243.極上の美味


 どうも、自治区民たちの治療を受け入れ始め、数日が経つジルバギアスです。


 かなり重傷者も減ってきたな。心なしか、街も活気づいてきた気がする。


 リリアナと転置呪についても情報開示できたし、魔王国の真の脅威を念頭に置いた上で、着々と叛乱目指して頑張ってほしいと思う。


『ホントに叛乱起こせるかのー? 心折れとらんかーあやつら?』


 いや……まあ多少はショック受けてるみたいだったけど……だからといって、大人しく諦めるわけにもいかないだろ。


 この程度のことで折れてもらっちゃ困るんだよ! 知ろうが知るまいが相手の実力は変わらねえんだからさ!


 まあ腑抜けてるようだったら俺が直々に発破をかけてやろう。そのための治療なんだからな!!


「殿下、自治区民どもの治療についてなのですが……」


 ところで、夜エルフ役人・ニチャールからは少し苦言も呈された。


 めちゃくちゃ言いづらそうに遠回しな表現を多用されて鬱陶しかったが、要約すれば、「人族とか獣人族とか治療するくらいなら、我ら夜エルフももうちょっと治療してくれない?」という要望だった。


 イヤだよ。誰が好き好んで夜エルフなんか。


 と言いたいところだったが、俺はぐっと堪えた。まあ魔王軍みうちから多少の反発はあると思っていたので、ちょうどいい。
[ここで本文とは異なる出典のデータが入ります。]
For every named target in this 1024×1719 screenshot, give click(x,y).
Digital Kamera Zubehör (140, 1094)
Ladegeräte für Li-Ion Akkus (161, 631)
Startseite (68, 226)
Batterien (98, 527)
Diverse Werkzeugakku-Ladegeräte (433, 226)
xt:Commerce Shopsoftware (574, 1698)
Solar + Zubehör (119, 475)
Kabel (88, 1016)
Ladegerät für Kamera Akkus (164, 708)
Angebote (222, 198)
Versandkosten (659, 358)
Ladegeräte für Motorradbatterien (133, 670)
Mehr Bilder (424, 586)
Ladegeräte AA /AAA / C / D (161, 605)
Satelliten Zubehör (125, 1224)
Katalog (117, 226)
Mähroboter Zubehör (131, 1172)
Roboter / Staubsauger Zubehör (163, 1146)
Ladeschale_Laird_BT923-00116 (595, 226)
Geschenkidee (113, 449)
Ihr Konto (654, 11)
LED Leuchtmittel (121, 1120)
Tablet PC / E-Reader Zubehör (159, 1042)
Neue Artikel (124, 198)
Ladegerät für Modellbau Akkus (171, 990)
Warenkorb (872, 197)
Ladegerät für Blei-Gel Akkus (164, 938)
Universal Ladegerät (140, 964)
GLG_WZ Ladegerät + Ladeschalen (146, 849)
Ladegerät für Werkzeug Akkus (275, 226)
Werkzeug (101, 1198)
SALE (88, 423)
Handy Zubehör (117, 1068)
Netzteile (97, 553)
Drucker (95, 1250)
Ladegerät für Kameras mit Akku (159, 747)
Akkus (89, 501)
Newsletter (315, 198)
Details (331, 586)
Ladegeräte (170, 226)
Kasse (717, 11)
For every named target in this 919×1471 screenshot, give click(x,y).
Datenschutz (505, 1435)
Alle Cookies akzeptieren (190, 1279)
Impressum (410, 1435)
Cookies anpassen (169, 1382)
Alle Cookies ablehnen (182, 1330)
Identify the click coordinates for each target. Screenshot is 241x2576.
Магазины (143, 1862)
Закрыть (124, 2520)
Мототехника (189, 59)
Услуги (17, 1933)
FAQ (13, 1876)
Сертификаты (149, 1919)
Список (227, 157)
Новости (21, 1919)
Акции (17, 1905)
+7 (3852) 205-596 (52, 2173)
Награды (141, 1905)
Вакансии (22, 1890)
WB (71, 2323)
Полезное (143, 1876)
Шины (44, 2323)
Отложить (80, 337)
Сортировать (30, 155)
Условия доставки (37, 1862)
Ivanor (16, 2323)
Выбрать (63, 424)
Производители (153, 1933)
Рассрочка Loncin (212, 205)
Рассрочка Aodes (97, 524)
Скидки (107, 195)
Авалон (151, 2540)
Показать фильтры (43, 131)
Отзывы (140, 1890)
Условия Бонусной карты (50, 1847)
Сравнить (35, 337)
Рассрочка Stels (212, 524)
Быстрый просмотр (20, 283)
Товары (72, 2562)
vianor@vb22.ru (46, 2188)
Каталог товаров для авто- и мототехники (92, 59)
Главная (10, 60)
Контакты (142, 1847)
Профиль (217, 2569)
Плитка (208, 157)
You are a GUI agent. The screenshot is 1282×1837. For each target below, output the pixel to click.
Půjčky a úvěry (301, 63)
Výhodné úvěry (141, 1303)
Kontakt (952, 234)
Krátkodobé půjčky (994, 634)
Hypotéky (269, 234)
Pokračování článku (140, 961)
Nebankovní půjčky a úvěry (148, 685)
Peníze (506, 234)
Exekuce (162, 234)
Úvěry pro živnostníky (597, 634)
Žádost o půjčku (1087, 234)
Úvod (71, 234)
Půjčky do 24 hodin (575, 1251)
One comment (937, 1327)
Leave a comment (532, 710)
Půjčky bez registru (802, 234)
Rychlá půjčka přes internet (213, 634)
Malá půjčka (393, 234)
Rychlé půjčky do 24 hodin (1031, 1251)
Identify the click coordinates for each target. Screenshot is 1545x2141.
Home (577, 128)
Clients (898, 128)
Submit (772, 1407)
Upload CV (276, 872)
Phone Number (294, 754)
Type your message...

「自治区民は、魔王陛下からの預かりとは言え、実質的には俺の資産のようなものだからな。自らの資産を管理維持するためなら、無理ない程度に身を削るくらいのことはしよう」


 俺はすまし顔で、いけしゃあしゃあとそんなことを言った。


「そしてニチャールよ、お前たち夜エルフは魔王国の一級国民であり、俺の資産ではない。……もし、その権利を全て手放し、自治区民になろうというならば……考えてやらんでもないぞ」


 なるか? 俺の資産に? なるんか? おお? と俺が圧をかけると、ニチャールはすごすごと引き下がった。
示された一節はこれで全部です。